Задания:
1: Перескажите фрагмент в двух предложениях.
2: Перечислите все баяны, которые во фрагменте названы среди известных четырехголосных инструментов Советского Союза.
3: Выведите без изменений часть фрагмента, которая начинается словами «Юрий, я немного» и заканчивается словами «четырехголосных баянов, урезанные.».

Юрий, я немного о другом инструменте говорю. Это баян с таким же названием "Орфей", но только не Московской экспериментальной фабрики, а Горловской фабрики Донецкой области. Меня поразило то, что среди его трехголосных, мягко скажем, очень посредственных собратьев вдруг выплывает четырехголосный вариант. Четырехголосный баян в Советском Союзе был редкостью. Что мы знаем: Россия, Юпитер, ну еще в малом количестве Апассионата, Украина и пожалуй Тульские баяны. А тут, оказывается, что и такое чудо было.


----------



## hovrin120 (27 Ноя 2020)

Это "Орфей" трехголосный Московский, по количеству регистров видно же, в ломаной деке резонаторы отличаются от четырехголосных баянов, урезанные.


----------



## zet10 (27 Ноя 2020)

Орфей это вообще совершенно другой инструмент, ещё хуже чем этот "Сатурн", не путайте людей.
Кустарно лепили на такие баяны названия "Орфей", или "Юпитер", суть не меняет.....прилепить можно все что угодно при желании.


----------



## Игорь Звукач (29 Ноя 2020)

vyachek написал(а):


> Никак не ожидал, что такое ЧУДО может быть еще и четырехголосным.


Это Полтавский Орфей, их делали 5, 7 и 11 регистров


----------

Исходные данные:
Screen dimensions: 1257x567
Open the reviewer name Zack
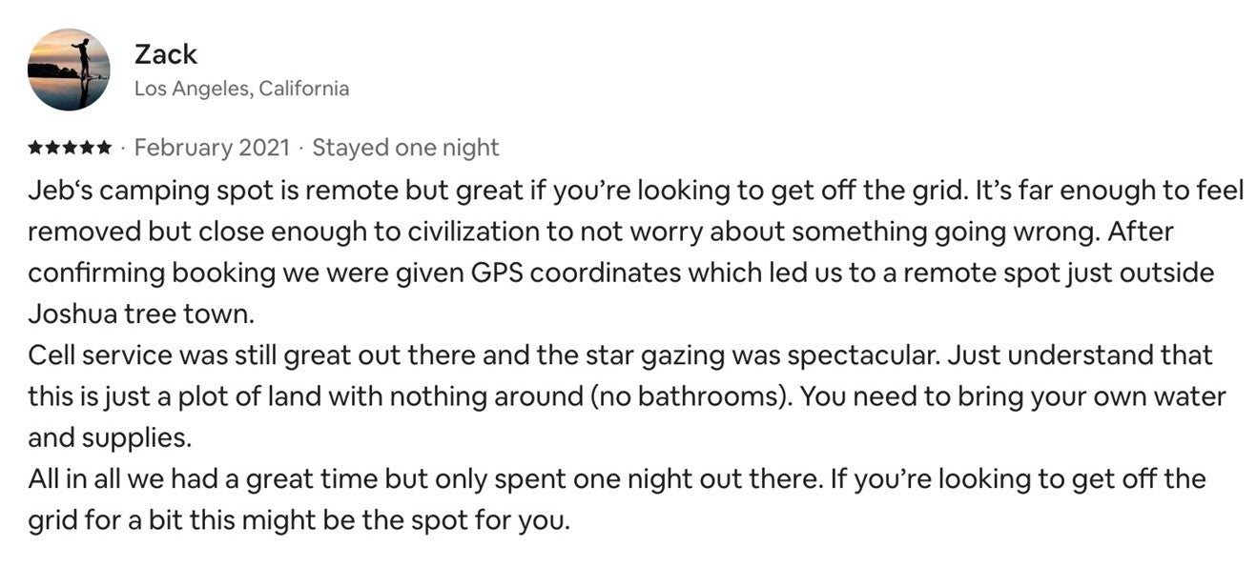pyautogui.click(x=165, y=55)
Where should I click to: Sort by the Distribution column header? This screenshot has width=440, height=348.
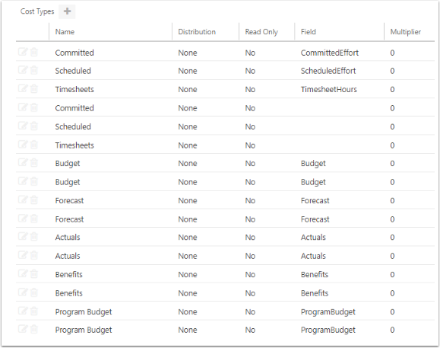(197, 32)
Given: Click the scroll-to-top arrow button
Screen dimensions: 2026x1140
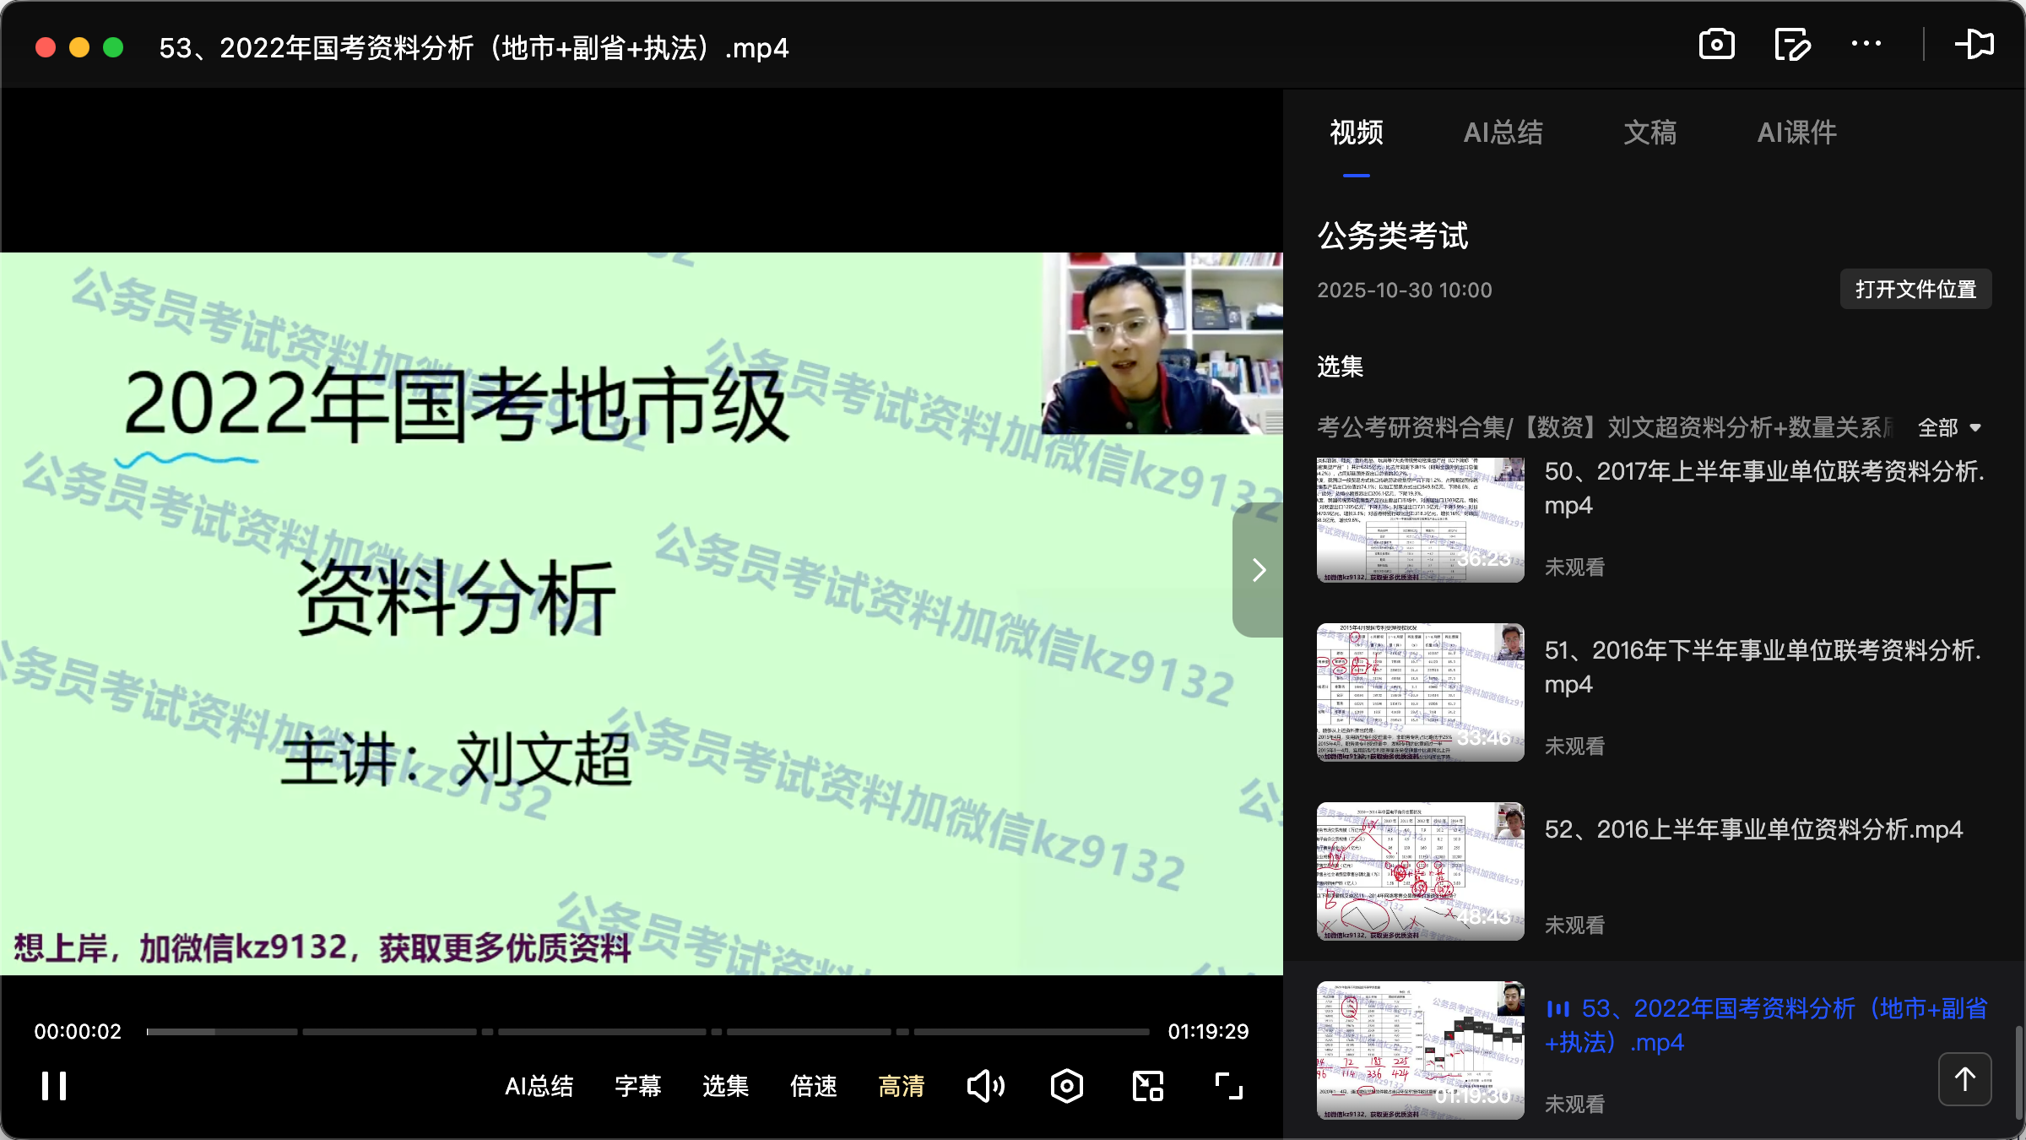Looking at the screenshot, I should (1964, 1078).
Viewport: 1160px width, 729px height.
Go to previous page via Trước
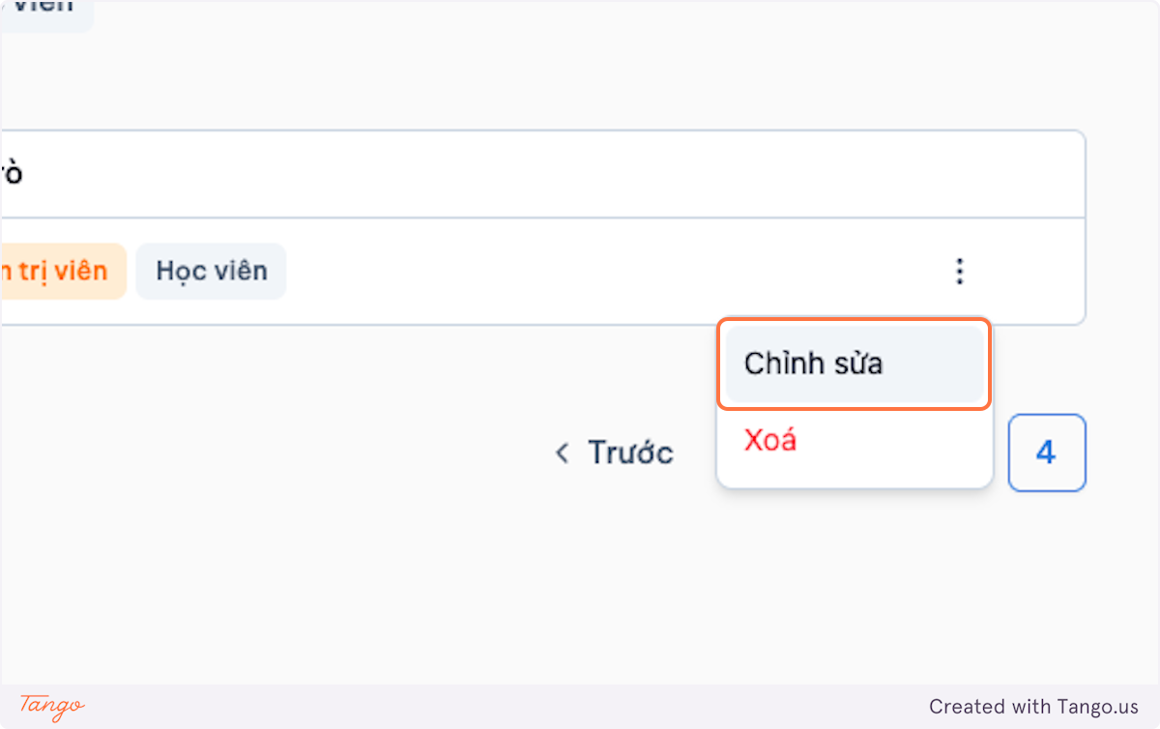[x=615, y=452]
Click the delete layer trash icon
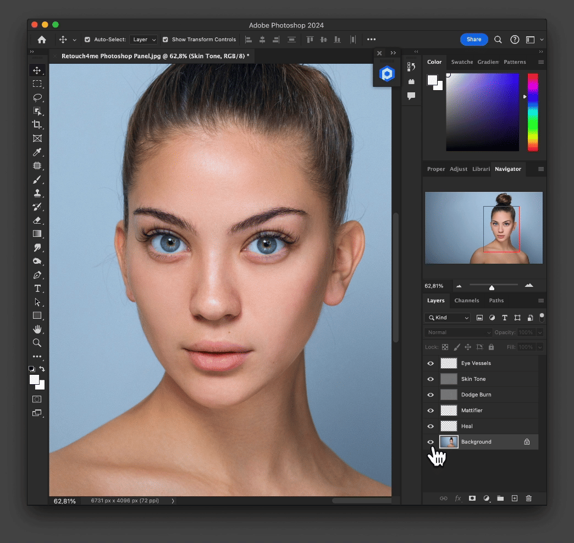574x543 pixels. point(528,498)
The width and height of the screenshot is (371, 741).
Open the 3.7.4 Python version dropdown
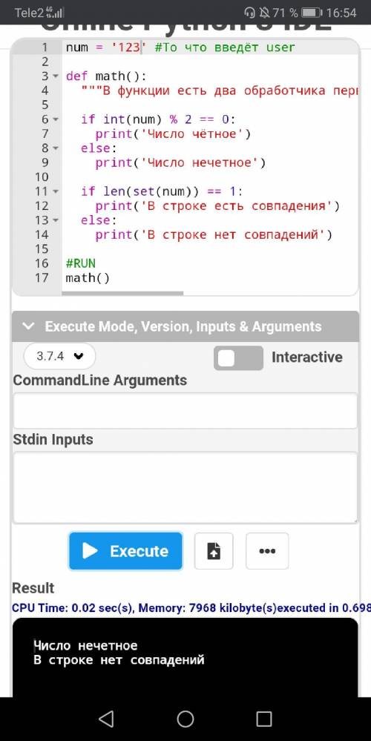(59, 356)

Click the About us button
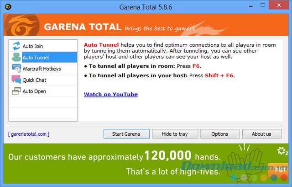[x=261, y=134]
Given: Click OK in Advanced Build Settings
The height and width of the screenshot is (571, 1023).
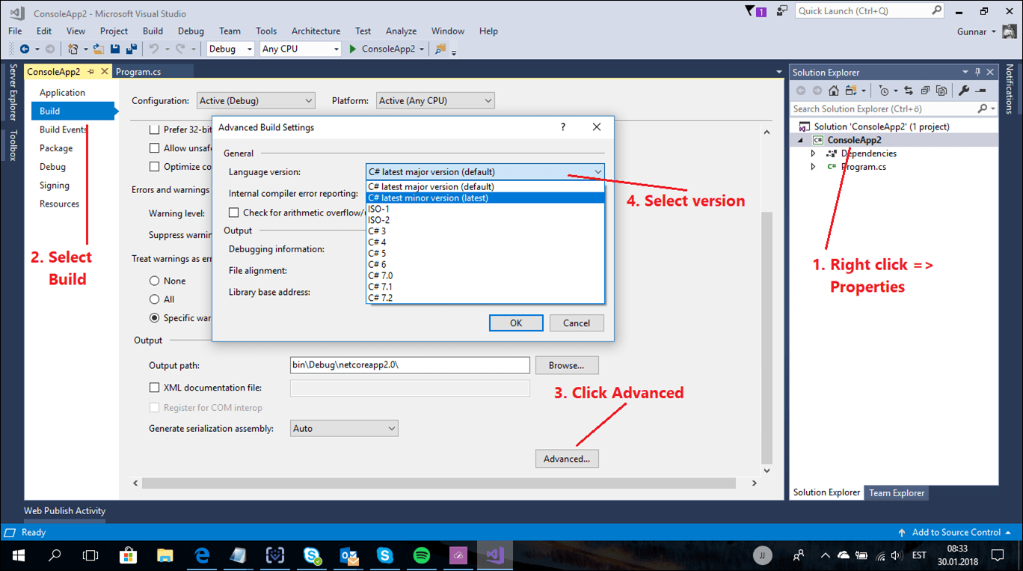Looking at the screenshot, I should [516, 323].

Ответы к заданиям:
1: Первый участник говорит о баяне «Орфей» Горловской фабрики, удивляясь его четырехголосному варианту, ведь четырехголосные баяны в Советском Союзе были редкостью. Ему возражают: один участник считает инструмент трехголосным московским «Орфеем», другой пишет, что названия вроде «Орфей» кустарно лепили на такие баяны, а третий называет его Полтавским «Орфеем», выпускавшимся на 5, 7 и 11 регистров.

2:
- Россия
- Юпитер
- Апассионата
- Украина
- Тульские баяны

3:
Юрий, я немного о другом инструменте говорю. Это баян с таким же названием "Орфей", но только не Московской экспериментальной фабрики, а Горловской фабрики Донецкой области. Меня поразило то, что среди его трехголосных, мягко скажем, очень посредственных собратьев вдруг выплывает четырехголосный вариант. Четырехголосный баян в Советском Союзе был редкостью. Что мы знаем: Россия, Юпитер, ну еще в малом количестве Апассионата, Украина и пожалуй Тульские баяны. А тут, оказывается, что и такое чудо было.


----------



## hovrin120 (27 Ноя 2020)

Это "Орфей" трехголосный Московский, по количеству регистров видно же, в ломаной деке резонаторы отличаются от четырехголосных баянов, урезанные.